Don Norberto Iwadare y don Jacobo Payán Latuff se convirtieron en una escuela de emprendimiento, porque ambos fueron exitosos y dejaron un legado para las siguientes generaciones, como suele suceder cuando las empresas pasan de generación en generación, aseguraron descendientes de ambos empresarios, luego de develar la placa conmemorativa del 50 aniversario de la primera coinversión de ambos en la industria restaurantera.
Marcela Payán Espinosa, hija de Don Jacobo Payán Latuff, dijo que él les dejó a ella y su familia el legado del trabajo y sobre todo el hecho de que fue un hombre visionario.
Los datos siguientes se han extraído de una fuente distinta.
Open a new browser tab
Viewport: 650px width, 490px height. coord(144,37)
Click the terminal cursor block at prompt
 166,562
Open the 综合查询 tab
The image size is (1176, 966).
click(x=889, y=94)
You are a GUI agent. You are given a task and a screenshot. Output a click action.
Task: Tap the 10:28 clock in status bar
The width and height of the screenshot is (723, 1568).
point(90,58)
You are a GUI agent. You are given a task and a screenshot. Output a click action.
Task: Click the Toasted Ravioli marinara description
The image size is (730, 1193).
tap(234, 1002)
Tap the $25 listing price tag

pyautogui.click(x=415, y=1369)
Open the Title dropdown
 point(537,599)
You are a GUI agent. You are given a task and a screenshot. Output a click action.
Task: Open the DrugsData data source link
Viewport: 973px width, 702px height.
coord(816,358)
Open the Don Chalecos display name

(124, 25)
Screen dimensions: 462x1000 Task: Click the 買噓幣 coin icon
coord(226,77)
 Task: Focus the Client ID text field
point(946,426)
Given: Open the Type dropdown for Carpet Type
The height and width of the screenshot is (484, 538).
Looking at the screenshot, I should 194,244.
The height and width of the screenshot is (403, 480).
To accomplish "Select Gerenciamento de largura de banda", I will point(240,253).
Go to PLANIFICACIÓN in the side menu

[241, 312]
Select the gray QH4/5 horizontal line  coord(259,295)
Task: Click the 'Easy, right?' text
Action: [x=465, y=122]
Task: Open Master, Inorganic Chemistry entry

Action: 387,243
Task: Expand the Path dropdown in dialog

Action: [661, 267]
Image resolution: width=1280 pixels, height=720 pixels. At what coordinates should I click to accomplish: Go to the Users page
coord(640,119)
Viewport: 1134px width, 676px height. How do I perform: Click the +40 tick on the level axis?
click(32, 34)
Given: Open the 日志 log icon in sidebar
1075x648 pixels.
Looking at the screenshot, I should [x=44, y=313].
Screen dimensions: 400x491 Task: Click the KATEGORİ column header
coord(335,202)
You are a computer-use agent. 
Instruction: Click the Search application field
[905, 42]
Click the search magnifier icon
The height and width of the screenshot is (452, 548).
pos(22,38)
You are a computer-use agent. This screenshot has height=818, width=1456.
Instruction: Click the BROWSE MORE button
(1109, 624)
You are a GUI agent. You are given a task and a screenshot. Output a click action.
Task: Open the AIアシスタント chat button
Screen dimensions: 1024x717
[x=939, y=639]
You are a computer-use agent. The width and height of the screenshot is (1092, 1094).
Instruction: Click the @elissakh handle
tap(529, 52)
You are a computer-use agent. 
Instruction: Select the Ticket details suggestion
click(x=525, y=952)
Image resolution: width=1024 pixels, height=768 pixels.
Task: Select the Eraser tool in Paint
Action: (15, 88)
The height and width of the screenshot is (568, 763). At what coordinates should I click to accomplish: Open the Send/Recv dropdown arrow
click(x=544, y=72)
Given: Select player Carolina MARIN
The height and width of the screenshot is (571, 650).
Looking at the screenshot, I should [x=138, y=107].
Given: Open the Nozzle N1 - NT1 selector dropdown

Cuenta la leyenda que apenas se sentaba en una mesa y ya estaba cerrando un negocio. Dijo que también les deja el altruismo porque siempre pensó en ayudar a la gente y que él fue un hombre que contribuyó a la ciudad, y técnicamente su oficina era el propio restaurante. Se llevaba bien con el bolero, con el vendedor de billetes de lotería, con el empresario con las autoridades.
Por su parte, Midori Barral Iwadare, explica que de su abuelo, Beto Iwadare, admira el emprendimiento y que siempre propició condiciones para la unidad familiar y el trabajo, la constancia y la honestidad.
Don Beto dejó como legado varios restaurantes y torterías.